How many of us have an elderly relative who loves to go on about the vices of technology? Almost all my relatives over 60 either outright declare their distaste for new technologies, or attempt to use them and find themselves helplessly lost. “The good old days,” they say, “were simpler times. Where our conversations were face to face and more personal.” They are, of course, talking about cell phones.
I think this notion that we have become detached from our relationships is utterly false — in fact, the capability of cell phones to link us to bigger causes has made our generation globalist and humanitarian, seeing the plight of every human on equal ground. This is not the danger of pocket-sized computers. The danger is in the agenda of consumerism. As cell phone use becomes more ubiquitous, companies are attempting to make it a tool for them — the producer — not the user.
The evidence is right in your pocket. Technology used in cellphones is some of the most rapidly developing today. As the abilities of our phones increase, they offer us new opportunities to connect with friends, organize our hectic lives or even play video games in virtual reality. But a relationship never goes one way and if you think that developers are implementing these advancements in our phones solely for the good of the user, then you must be hooked on Candy Crush.

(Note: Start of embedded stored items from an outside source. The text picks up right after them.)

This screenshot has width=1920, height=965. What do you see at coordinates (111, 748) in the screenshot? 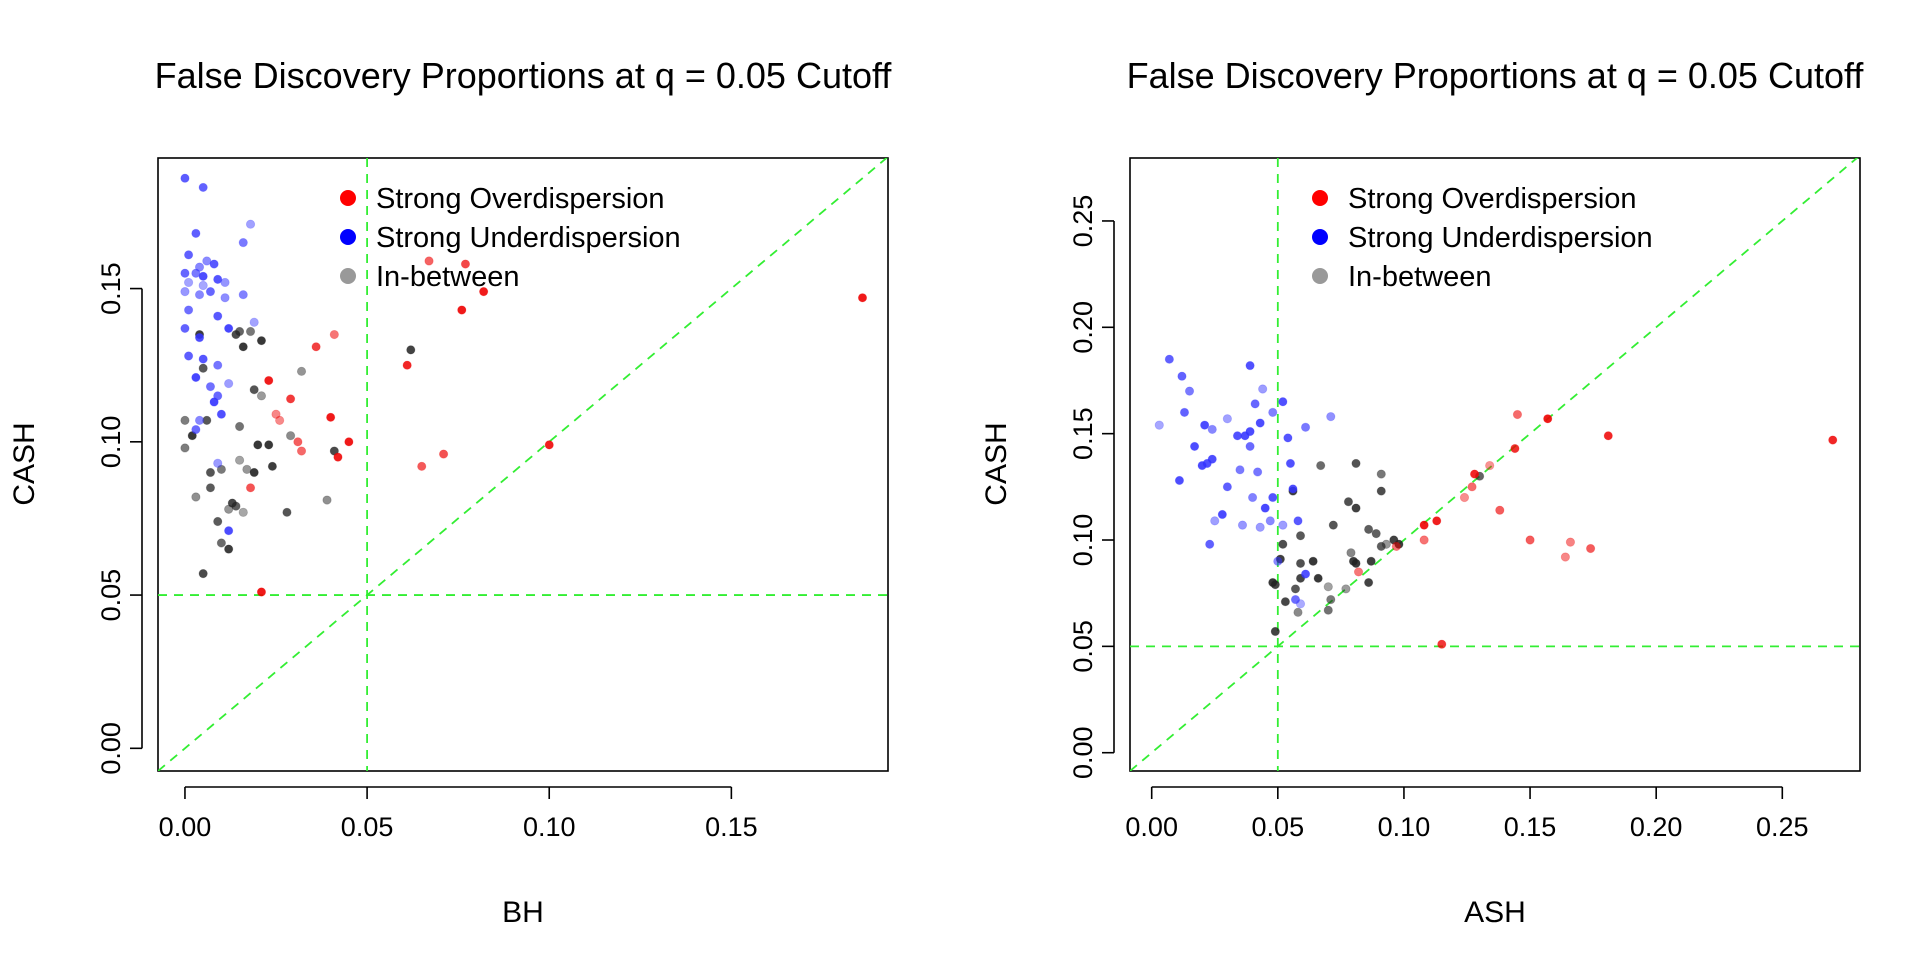
I see `y-tick-label: 0.00` at bounding box center [111, 748].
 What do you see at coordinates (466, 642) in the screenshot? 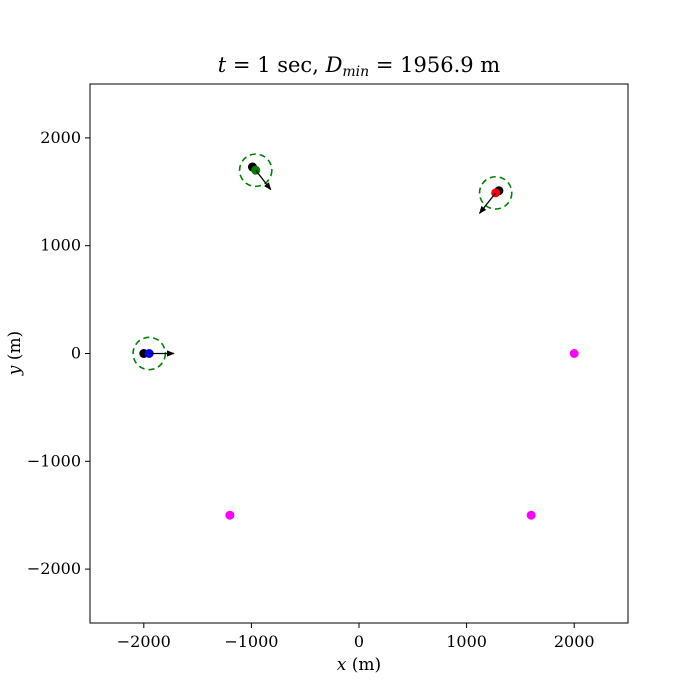
I see `x-tick-label: 1000` at bounding box center [466, 642].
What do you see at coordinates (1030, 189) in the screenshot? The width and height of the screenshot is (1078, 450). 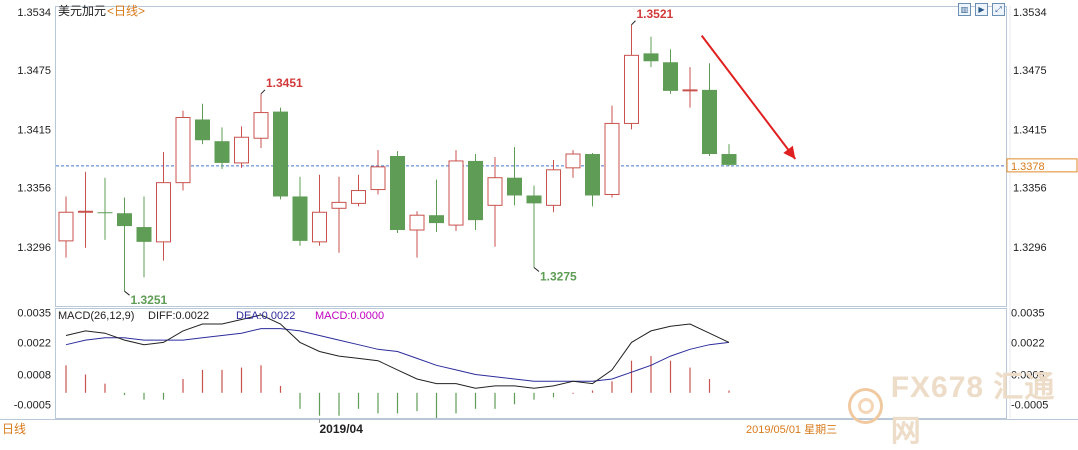 I see `price-tick-right-3: 1.3356` at bounding box center [1030, 189].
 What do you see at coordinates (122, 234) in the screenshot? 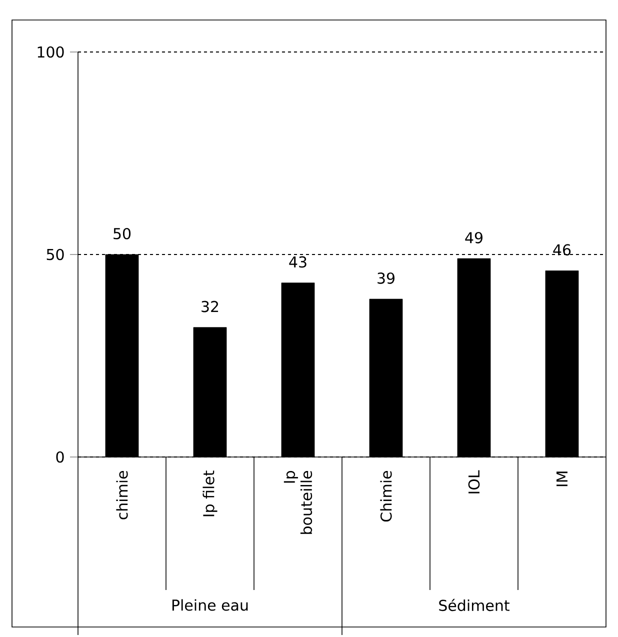
I see `data-label: 50` at bounding box center [122, 234].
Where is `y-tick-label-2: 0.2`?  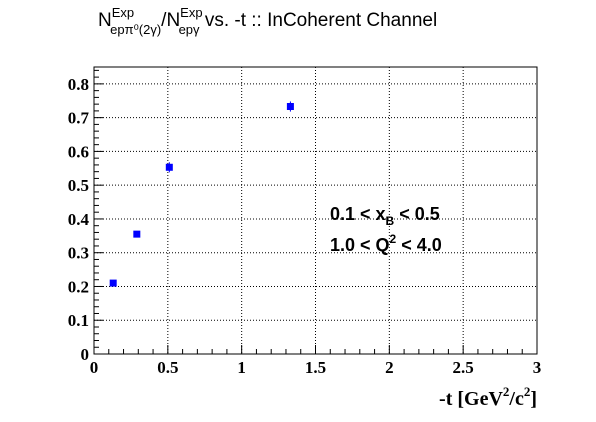 y-tick-label-2: 0.2 is located at coordinates (78, 286).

Consider the application Snapchat. Up there with Facebook and Instagram, Snapchat is one of the most popular social networking applications, allowing users to send pictures that disappear after a short time — ten seconds or less. Long time users of the app will agree that it is essentially a marketing tool now. Many photo “filters” are sponsored by companies and the homepage is filled with clickbait links to Buzzfeed, Bleacher Report, CNN, MTV and many more. Without even realizing it, users of Snapchat have made viewing these ads as common as sending a picture to a friend. And to think that the developers are really introducing weekly updates for any other reason than to keep users hooked on new features, or to provide a different way for companies to sell themselves, is crazy. This free app lives on advertisement — not user satisfaction.
Not all developers are as subtle. Facebook employs technology that actively turns your phone into a personalized marketing device. How many times have you had a conversation with a friend about a product — say, a type of drink — and upon going to Facebook discover that, lo and behold, the ads in the margins are for that exact product. Facebook really does use technology that allows it to draw on your personal information to customize ads — that includes your search history and yes, any conversations you may have within a short range of your phone’s microphone. We agree to this of course by signing “I understand” on the terms and conditions.
Possibly worst of all is that children are being conditioned and taken advantage by these greedy companies. The rise of smartphones has developed a niche market for child-oriented advertising and game development. Media frenzies on the harm of smartphone use have reported many times on children who have mindlessly paid in-app “microtransactions” for extra content in a mobile game. Companies, especially the shady ones, rely on the fallibility of children to sell this content far from the watchful eye of their parents. This not only normalizes taking advantage of children, it also instills a sense of dependency on simple, flashy and instantly gratifying games. Targeting the developmental stages of life as prime real estate to make a quick buck is a disgusting practice.
The ultimate transformation is the detachment of our personal devices from our own possession. As advertising on smartphones becomes more and more common, how can we say that our phone is really ours? It becomes the advertiser’s tool, like a billboard or a poster. And we don’t even realize what is happening. The spear of commercialization slips into our minds with deft subtlety, slowly conditioning us as slaves to the machine of mass consumption.